Microsoft joins LoRa Alliance board, labels LoRaWAN ‘critical fabric’ for digital twins
Microsoft has joined the board of the LoRa Alliance, the marketing and development body for the LoRaWAN low-power wide-area network (LPWAN) standard. Microsoft said LoRaWAN was a “critical connectivity fabric” for its work with digital twins, listing a bunch of customers that have used its Azure IoT platform with LoRaWAN, which rubs up against cellular NB-IoT and LTE-M in the IoT connectivity space, as well as non-cellular Sigfox, among others.
Tony Shakib, general manager/partner of Azure IoT Engineering at Microsoft, has joined the board of directors at the LoRa Alliance. The LoRa Alliance said the appointment will “strengthen the technology’s presence in the LPWAN market”. Donna Moore, chief executive and chairwoman at the LoRa Alliance, commented: “Tony’s insight and guidance will strengthen and accelerate LoRaWAN end-to-end solutions and zero-touch deployments.”
Shakib said: “Microsoft has invested billions of dollars to enable customers to build digital twins of the physical world [enabling] customers to analyze, predict and control environments across industries, whether monitoring production lines, managing worker safety, optimizing supply chains or delighting retail customers. A critical link in these digital transformations is the connectivity fabric, and LoRaWAN has unique capabilities to help fulfill that vision..”
Microsoft listed work with alliance members including Beyond Eyes, a subsidiary of Dutch construction-services firm Heijmans, which installed 20,000 LoRaWAN building sensors on a private LoRaWAN setup from Actility for Heijmans clients in the Netherlands, as well as Comcast-owned MachineQ, which offers outdoor tracking with CoreKinnect for 325,000 LoRaWAN devices on “a few hundred” MachineQ gateways at 80-odd sites in the US and Canada.
It also noted work with Microshare EverSmart to deliver around 20 Azure/LoRaWAN based IoT service solutions for ‘smart spaces’ to global customers in corporate offices, manufacturing and healthcare, and with French facilities management company Sodexo on LoRaWAN-based sensors for people counting, electric submetering, temperature monitoring, asset condition monitoring, air quality monitoring, asset tracking and many other sensor solutions.

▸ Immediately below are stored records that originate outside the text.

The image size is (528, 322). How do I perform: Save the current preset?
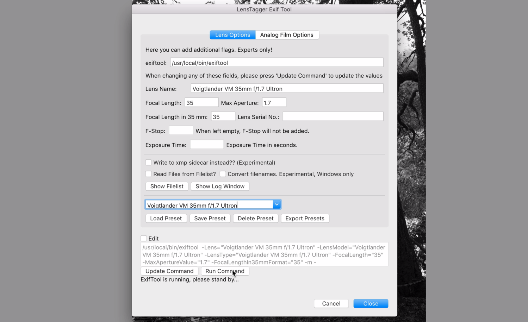pyautogui.click(x=210, y=218)
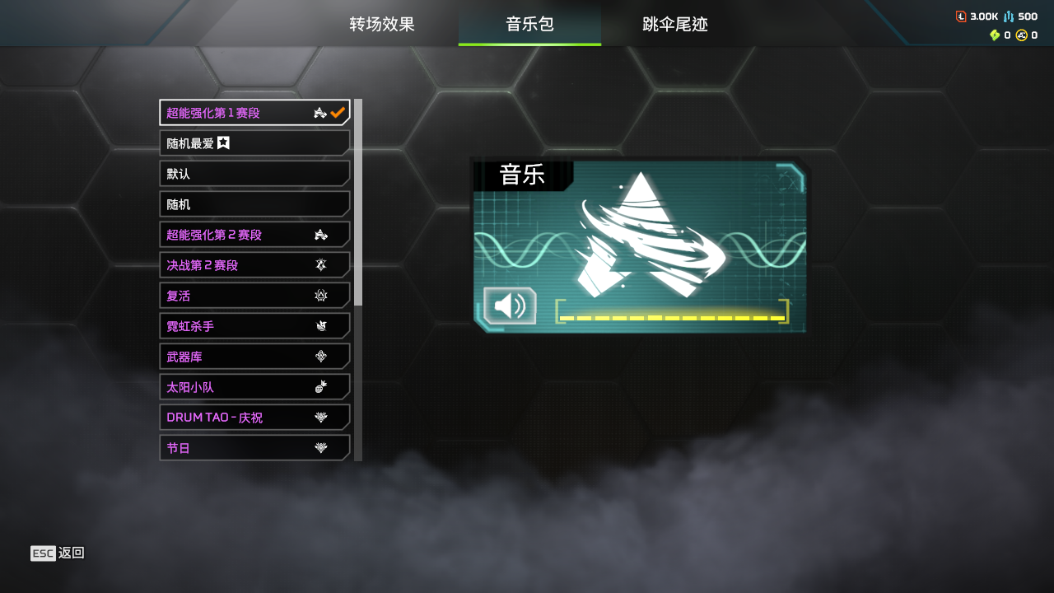This screenshot has height=593, width=1054.
Task: Choose the 复活 music pack entry
Action: tap(254, 296)
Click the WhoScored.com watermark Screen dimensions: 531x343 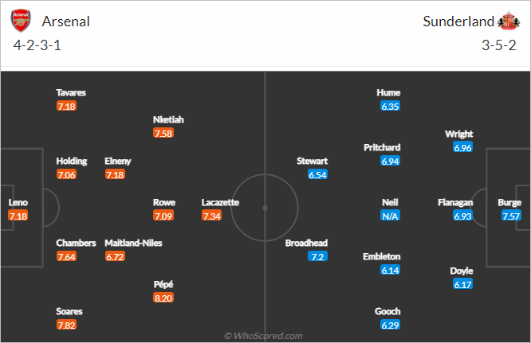pos(263,336)
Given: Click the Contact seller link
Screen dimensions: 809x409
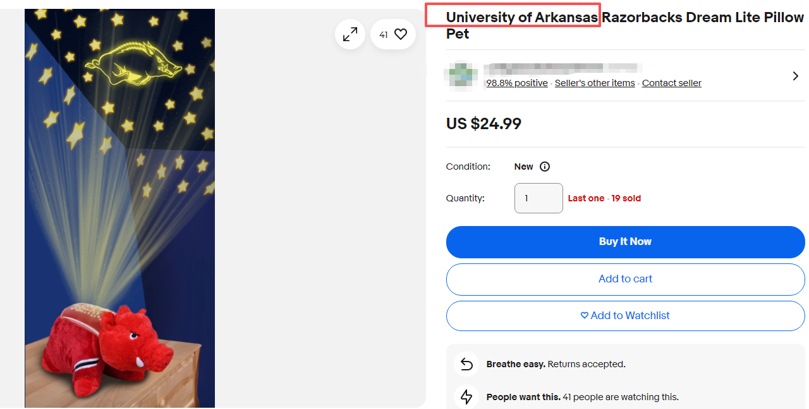Looking at the screenshot, I should [x=672, y=83].
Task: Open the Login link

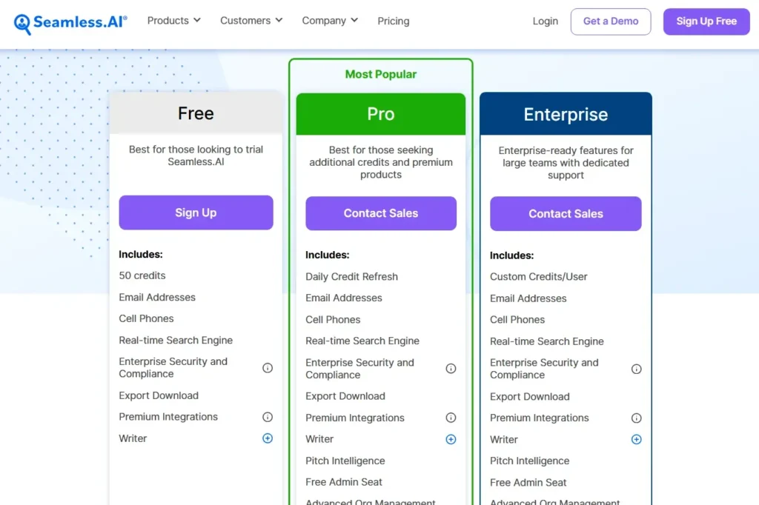Action: click(546, 21)
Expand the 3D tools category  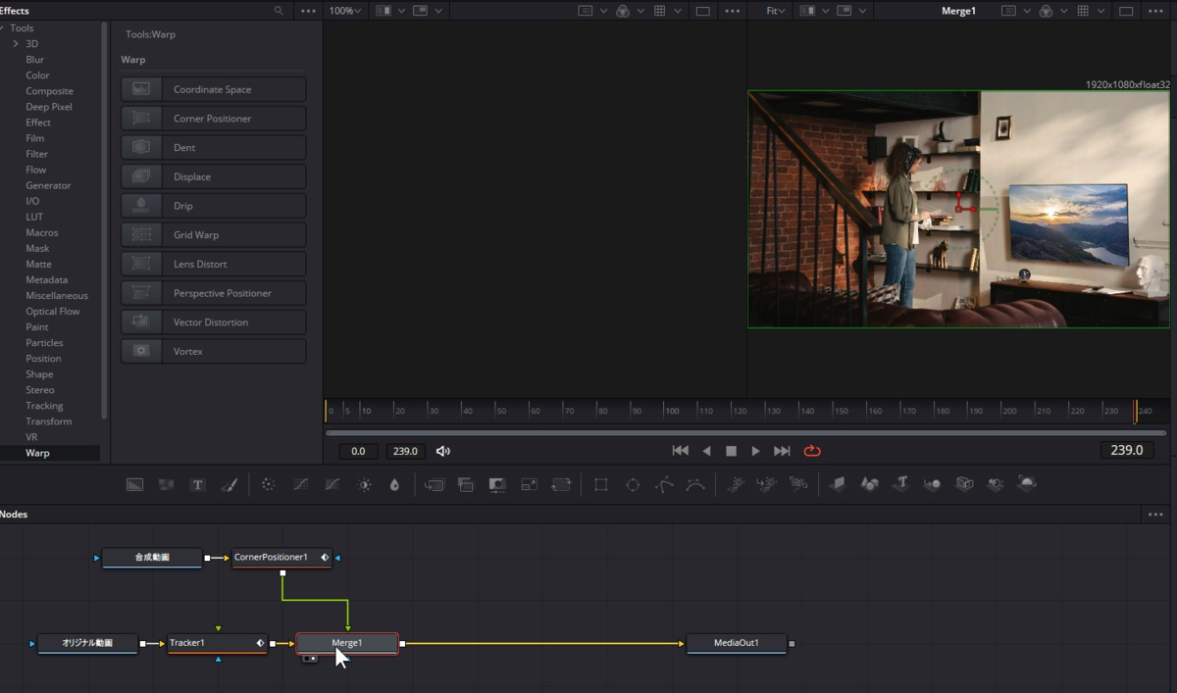coord(16,44)

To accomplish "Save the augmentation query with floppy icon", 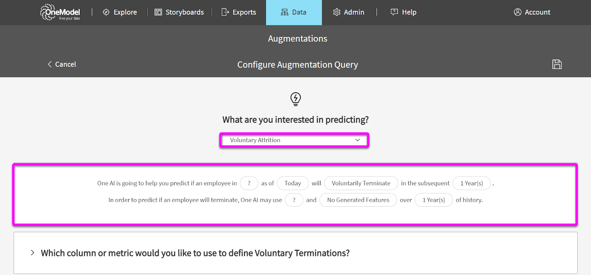I will point(557,64).
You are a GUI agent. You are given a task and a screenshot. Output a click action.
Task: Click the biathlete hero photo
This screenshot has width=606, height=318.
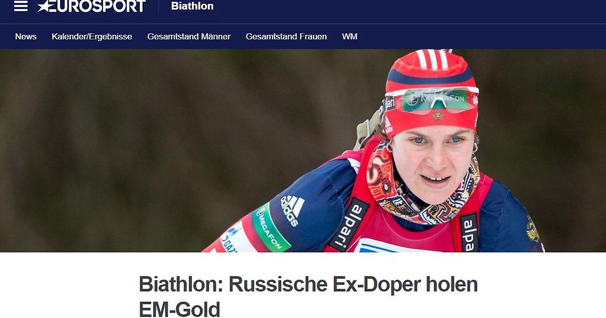[303, 150]
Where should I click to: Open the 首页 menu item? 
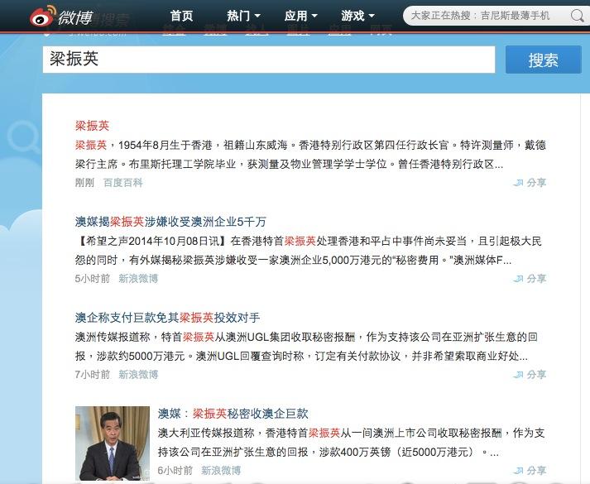click(181, 16)
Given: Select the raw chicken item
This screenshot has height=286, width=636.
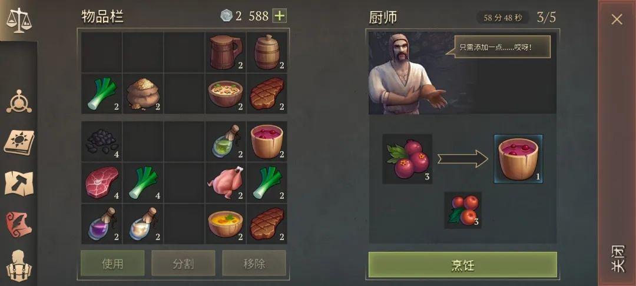Looking at the screenshot, I should [226, 182].
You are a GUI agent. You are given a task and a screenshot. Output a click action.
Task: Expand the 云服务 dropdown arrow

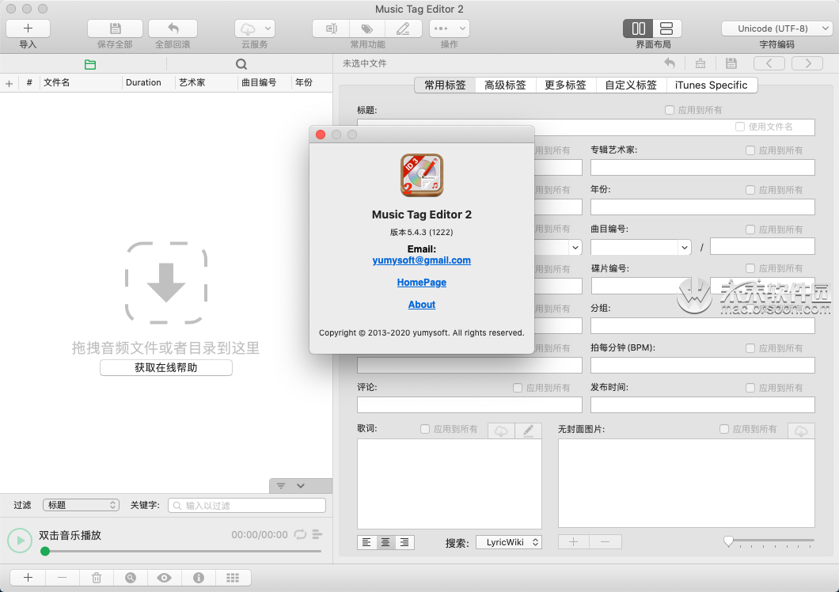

There was also reference to Azure-and-LoRaWAN deployments by industrial IoT and AI company Webee, around a no-code ‘solution builder’ for LoRa and LoRaWAN devices in the framing industry, and with Netherlands-based The Things Industries, which is providing customers with the tools to build private LoRaWAN networks in smart buildings, smart agriculture, and foodtech; real estate company Morgan Sindall was named as a client.